+++ Selected excerpt +++
Running a Los Angeles sex speakeasy is no roll in the hay — what with parking, skyrocketing rents and plunging tolerance for lewd behavior — which is why Dr. Susan Block’s own eponymous Speakeasy, located just beyond downtown’s Fashion District, is so impressive. During the day, a languid Weimar-hangover atmosphere hovers over her loft’s 16,000 square feet; pallid sunlight barely penetrates to illuminate walls hung with erotic paintings, vitrines of glass dildos and the occasional self-pleasuring sex machines that are scattered about like exercise bikes. But at night, during the Speakeasy’s periodic gatherings of swingers and singers, there’ll likely be porn actors on hand (doing what porn actors do best), along with academics, journalists, piano players and the odd — very odd — guy with a home-video camera. These bacchanals are presided over by Block, the sex therapist, blogger and cable/Web-TV MC whose censorship tussles with the late Adelphia Cable company exposed its owners, the Rigas family, as the white-shoed grifters we always knew they were.
+++ Extracted material +++
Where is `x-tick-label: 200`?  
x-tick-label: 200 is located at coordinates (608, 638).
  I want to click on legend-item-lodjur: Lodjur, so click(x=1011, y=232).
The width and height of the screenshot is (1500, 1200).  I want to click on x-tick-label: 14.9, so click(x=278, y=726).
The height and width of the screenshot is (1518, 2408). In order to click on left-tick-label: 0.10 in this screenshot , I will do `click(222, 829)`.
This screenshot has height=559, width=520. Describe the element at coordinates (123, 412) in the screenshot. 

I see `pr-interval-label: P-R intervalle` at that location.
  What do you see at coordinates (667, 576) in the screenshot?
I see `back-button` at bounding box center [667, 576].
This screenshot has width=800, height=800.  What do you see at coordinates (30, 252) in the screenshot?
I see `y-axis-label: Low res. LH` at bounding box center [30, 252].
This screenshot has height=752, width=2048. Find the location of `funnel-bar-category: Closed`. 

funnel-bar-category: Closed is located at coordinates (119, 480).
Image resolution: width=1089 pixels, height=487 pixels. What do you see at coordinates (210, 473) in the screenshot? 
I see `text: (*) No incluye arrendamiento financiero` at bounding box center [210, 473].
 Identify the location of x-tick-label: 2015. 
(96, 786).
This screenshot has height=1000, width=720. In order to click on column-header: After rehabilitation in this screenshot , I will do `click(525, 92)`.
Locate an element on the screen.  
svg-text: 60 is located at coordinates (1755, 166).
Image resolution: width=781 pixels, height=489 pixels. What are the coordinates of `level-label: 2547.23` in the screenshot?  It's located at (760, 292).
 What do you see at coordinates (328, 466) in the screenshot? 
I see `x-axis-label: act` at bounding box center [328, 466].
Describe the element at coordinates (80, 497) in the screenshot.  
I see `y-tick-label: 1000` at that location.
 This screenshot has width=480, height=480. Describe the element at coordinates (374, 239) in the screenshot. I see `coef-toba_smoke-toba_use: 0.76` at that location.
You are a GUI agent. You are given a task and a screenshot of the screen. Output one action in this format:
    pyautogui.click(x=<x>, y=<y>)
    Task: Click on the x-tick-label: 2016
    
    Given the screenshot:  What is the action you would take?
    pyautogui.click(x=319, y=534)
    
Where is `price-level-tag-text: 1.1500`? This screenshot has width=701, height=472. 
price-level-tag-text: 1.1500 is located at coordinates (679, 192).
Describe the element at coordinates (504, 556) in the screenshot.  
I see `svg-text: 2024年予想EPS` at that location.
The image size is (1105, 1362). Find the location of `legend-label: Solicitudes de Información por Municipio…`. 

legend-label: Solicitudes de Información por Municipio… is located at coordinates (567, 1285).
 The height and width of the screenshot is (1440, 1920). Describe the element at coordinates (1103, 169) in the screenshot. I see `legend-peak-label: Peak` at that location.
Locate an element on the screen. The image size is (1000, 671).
+++
__Task statement__
In one to three sentences, explain why the Speakeasy text calls Dr. Susan Block's Speakeasy so impressive. Answer from the Speakeasy text alone, leaving the data aside.

__Task output__
It is impressive because running a sex speakeasy in Los Angeles is hard. Parking, skyrocketing rents and plunging tolerance for lewd behavior all work against anyone who tries.